About this task | Reproduce the data exactly, leaving nothing out.

[Dataset records]
*-*-*

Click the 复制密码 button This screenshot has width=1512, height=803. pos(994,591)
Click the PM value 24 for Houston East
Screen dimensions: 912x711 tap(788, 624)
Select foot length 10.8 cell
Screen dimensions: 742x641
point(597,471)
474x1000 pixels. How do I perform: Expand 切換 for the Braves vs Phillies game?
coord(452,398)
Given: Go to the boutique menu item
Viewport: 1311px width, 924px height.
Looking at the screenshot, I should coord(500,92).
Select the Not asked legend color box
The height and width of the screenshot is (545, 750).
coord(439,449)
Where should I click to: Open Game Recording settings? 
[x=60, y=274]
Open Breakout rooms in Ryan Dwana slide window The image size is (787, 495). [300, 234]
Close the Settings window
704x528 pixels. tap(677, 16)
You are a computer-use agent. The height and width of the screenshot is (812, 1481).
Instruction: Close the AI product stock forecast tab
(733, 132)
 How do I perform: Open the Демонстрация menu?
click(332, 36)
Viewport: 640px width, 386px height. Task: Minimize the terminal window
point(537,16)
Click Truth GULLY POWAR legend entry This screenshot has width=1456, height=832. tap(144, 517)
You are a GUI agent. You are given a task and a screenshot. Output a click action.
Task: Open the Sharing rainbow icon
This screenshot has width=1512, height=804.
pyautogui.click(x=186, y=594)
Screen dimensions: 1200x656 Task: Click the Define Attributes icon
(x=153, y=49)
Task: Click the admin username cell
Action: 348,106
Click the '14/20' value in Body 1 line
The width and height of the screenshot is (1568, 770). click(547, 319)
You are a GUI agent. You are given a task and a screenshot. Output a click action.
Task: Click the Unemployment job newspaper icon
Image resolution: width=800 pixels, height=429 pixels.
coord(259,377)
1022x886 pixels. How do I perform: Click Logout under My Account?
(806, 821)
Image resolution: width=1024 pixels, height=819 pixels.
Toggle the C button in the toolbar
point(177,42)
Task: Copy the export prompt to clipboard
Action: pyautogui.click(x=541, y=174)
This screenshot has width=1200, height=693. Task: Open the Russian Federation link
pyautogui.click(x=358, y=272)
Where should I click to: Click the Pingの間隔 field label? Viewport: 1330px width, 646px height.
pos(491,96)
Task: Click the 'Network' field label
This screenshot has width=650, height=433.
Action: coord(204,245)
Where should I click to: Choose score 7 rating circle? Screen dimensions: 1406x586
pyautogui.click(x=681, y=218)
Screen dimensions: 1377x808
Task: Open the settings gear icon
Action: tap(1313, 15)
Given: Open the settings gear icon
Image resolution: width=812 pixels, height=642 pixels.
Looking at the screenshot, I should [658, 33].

*-*-*

Solution to the exercise |
Click the 复制密码 button This screenshot has width=1512, height=803. pos(994,591)
Click the PM value 24 for Houston East
Screen dimensions: 912x711 tap(788, 624)
Select foot length 10.8 cell
Screen dimensions: 742x641
point(597,471)
474x1000 pixels. How do I perform: Expand 切換 for the Braves vs Phillies game?
coord(452,398)
Given: Go to the boutique menu item
Viewport: 1311px width, 924px height.
Looking at the screenshot, I should coord(500,92).
Select the Not asked legend color box
The height and width of the screenshot is (545, 750).
coord(439,449)
Where should I click to: Open Game Recording settings? 
[x=60, y=274]
Open Breakout rooms in Ryan Dwana slide window The image size is (787, 495). [300, 234]
Close the Settings window
704x528 pixels. tap(677, 16)
You are a computer-use agent. The height and width of the screenshot is (812, 1481).
Instruction: Close the AI product stock forecast tab
(733, 132)
 How do I perform: Open the Демонстрация menu?
click(332, 36)
Viewport: 640px width, 386px height. Task: Minimize the terminal window
point(537,16)
Click Truth GULLY POWAR legend entry This screenshot has width=1456, height=832. tap(144, 517)
You are a GUI agent. You are given a task and a screenshot. Output a click action.
Task: Open the Sharing rainbow icon
This screenshot has width=1512, height=804.
pyautogui.click(x=186, y=594)
Screen dimensions: 1200x656 Task: Click the Define Attributes icon
(x=153, y=49)
Task: Click the admin username cell
Action: 348,106
Click the '14/20' value in Body 1 line
The width and height of the screenshot is (1568, 770). click(547, 319)
You are a GUI agent. You are given a task and a screenshot. Output a click action.
Task: Click the Unemployment job newspaper icon
Image resolution: width=800 pixels, height=429 pixels.
coord(259,377)
1022x886 pixels. How do I perform: Click Logout under My Account?
(806, 821)
Image resolution: width=1024 pixels, height=819 pixels.
Toggle the C button in the toolbar
point(177,42)
Task: Copy the export prompt to clipboard
Action: pyautogui.click(x=541, y=174)
This screenshot has width=1200, height=693. Task: Open the Russian Federation link
pyautogui.click(x=358, y=272)
Where should I click to: Click the Pingの間隔 field label? Viewport: 1330px width, 646px height.
pos(491,96)
Task: Click the 'Network' field label
This screenshot has width=650, height=433.
Action: coord(204,245)
Where should I click to: Choose score 7 rating circle? Screen dimensions: 1406x586
pyautogui.click(x=681, y=218)
Screen dimensions: 1377x808
Task: Open the settings gear icon
Action: tap(1313, 15)
Given: Open the settings gear icon
Image resolution: width=812 pixels, height=642 pixels.
Looking at the screenshot, I should [658, 33].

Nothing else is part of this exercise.